> [DATA]:
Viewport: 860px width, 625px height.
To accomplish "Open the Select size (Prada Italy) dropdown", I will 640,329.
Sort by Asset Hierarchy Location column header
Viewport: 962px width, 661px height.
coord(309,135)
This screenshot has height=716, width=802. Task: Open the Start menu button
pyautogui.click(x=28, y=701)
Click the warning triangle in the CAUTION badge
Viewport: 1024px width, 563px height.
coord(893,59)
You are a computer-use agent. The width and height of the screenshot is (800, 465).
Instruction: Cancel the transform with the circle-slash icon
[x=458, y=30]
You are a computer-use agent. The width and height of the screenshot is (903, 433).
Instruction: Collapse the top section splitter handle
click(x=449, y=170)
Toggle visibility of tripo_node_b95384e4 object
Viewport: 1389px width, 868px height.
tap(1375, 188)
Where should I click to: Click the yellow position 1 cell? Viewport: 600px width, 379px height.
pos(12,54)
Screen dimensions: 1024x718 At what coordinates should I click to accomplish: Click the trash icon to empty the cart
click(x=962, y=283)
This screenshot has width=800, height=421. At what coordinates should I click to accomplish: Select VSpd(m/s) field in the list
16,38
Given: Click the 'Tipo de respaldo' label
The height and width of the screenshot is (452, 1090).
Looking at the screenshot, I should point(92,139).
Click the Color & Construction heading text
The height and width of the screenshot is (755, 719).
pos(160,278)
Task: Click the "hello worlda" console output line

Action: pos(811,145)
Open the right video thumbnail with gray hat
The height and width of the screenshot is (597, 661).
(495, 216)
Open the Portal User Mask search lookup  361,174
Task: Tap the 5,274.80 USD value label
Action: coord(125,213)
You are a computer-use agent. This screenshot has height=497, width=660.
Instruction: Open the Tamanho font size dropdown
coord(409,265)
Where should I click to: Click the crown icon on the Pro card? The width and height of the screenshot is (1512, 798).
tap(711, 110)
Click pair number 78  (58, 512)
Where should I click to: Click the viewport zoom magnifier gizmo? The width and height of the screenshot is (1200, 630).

> [WORK INSTRUCTIONS]:
Every line above that includes the word "computer" should be listed.

> [RESPONSE BOX]:
You are a computer-use agent. The width and height of the screenshot is (800, 465).
You are a computer-use agent. The width and height of the screenshot is (903, 433).
You are a computer-use agent. This screenshot has height=497, width=660.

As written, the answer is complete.